A1% agarose gel was prepared with electrophoresis buffer TAE (1X) and heated to complete dissolution in a microwave oven. Taking out, shaking, cooling to a temperature not to scald hands, adding nucleic acid dye (Genegreen, Tiangen Biochemical technology Co., Ltd.), and pouring onto the horizontal plate of the electrophoresis tank with the sample comb. After the agarose gel solidified, carefully pull out the comb, place the gel-loaded horizontal plate of the electrophoresis tank into the electrophoresis tank, and add the electrophoresis buffer TAE (1X).

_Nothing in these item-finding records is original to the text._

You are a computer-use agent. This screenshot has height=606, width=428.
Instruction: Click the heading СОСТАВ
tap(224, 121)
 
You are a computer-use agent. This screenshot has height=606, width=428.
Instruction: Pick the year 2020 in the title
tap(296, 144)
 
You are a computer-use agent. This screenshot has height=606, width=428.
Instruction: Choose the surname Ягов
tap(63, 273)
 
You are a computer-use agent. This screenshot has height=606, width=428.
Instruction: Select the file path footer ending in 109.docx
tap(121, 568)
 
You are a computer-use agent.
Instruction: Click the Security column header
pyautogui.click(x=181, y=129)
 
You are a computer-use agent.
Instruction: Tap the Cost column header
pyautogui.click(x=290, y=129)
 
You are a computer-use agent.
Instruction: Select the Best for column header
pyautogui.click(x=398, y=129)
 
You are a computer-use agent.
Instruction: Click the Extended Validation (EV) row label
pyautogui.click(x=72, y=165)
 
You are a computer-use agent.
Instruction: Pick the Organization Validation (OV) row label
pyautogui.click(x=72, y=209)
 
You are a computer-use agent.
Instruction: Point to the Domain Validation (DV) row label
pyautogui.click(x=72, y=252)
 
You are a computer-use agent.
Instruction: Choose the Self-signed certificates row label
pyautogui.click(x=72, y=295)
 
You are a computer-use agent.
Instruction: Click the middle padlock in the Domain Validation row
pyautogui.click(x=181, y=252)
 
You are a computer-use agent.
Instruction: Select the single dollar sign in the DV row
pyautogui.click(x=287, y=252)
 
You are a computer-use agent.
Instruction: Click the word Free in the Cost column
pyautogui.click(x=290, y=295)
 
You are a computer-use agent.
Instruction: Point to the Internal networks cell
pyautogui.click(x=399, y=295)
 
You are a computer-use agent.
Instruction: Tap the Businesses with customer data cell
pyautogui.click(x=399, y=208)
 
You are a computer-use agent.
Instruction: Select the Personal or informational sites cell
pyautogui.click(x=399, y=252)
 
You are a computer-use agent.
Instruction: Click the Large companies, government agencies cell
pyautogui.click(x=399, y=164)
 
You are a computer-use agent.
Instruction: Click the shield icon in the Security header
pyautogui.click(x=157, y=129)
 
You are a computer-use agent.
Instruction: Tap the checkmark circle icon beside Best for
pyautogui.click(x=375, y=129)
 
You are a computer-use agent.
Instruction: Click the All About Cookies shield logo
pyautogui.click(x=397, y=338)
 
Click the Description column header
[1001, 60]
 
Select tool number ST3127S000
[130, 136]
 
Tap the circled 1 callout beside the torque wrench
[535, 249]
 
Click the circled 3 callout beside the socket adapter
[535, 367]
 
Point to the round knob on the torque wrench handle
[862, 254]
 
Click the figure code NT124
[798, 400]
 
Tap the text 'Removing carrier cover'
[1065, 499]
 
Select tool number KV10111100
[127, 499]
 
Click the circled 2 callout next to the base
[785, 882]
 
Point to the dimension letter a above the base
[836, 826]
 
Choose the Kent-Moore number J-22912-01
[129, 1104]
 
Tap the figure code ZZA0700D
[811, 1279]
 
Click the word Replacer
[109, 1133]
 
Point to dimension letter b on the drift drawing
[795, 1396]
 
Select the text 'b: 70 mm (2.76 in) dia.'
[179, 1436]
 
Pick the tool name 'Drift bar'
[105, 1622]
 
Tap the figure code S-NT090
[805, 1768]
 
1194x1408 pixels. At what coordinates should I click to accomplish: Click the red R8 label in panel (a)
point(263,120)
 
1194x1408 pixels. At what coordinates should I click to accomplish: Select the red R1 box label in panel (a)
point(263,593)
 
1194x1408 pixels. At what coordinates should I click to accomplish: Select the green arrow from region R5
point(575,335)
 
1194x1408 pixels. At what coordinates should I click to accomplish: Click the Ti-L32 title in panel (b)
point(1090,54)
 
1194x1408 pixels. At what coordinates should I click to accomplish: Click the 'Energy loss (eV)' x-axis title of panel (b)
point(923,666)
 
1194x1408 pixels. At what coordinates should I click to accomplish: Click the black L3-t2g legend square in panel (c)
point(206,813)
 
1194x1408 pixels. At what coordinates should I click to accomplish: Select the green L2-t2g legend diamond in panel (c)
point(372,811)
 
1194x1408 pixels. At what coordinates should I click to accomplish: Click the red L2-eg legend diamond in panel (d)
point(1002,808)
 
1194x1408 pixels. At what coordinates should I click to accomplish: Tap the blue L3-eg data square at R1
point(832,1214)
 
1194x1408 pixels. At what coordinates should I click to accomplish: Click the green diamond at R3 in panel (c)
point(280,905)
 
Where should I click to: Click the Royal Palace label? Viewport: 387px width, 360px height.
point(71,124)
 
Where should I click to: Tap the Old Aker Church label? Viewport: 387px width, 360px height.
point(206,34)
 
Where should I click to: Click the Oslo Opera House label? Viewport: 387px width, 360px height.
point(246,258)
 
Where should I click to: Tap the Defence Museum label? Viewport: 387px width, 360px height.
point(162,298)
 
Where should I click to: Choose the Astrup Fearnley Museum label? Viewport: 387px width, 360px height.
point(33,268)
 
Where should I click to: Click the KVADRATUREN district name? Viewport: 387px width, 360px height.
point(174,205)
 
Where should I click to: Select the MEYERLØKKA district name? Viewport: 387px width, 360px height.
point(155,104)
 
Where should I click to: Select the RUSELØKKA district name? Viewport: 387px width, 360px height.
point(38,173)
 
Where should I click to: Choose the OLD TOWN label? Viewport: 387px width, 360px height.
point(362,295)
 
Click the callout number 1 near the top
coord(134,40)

Appropriate size Marker and PCR samples were spotted in the sample well in an amount of 5-10. mu.L, and the order of spotting the samples was recorded. The voltage is adjusted to be 100-150V, electrophoresis is carried out for 20-30min, then the gel is taken out, placed in a G-box and irradiated by blue light, electrophoresis bands are checked and analyzed by GeneSys software, wherein 5 products have the target bands, and the bands are shown in figure 3. The 5 PCR products were sequenced, and the sequencing results were completely aligned with the target fragment on the plasmid, as shown in FIG. 4, and all of the 5 transformants were positive (the positive rate was 23%).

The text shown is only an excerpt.